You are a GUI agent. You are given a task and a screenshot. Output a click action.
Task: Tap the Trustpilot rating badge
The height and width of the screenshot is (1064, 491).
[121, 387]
----------
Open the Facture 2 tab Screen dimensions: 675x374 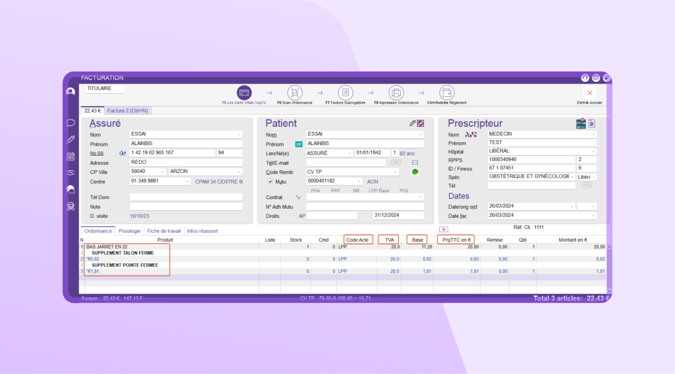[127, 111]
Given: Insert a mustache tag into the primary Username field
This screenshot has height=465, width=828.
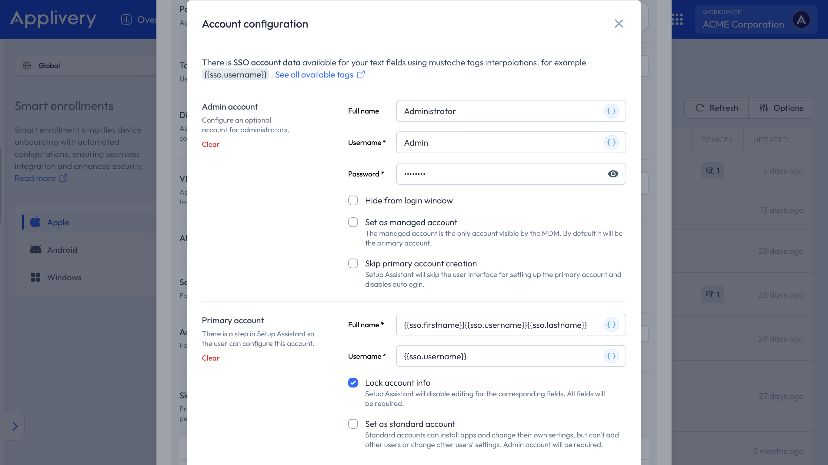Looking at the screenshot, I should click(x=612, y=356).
----------
▸ **Exercise description**: Reproduce verbatim the rows beginning with the line containing "Given: Insert a" and ending with the line containing "Looking at the", with both of those lines included. Omit the pictures from your answer.

▸ **Response below**:
Given: Insert a mustache tag into the primary Username field
This screenshot has height=465, width=828.
Looking at the screenshot, I should click(x=612, y=356).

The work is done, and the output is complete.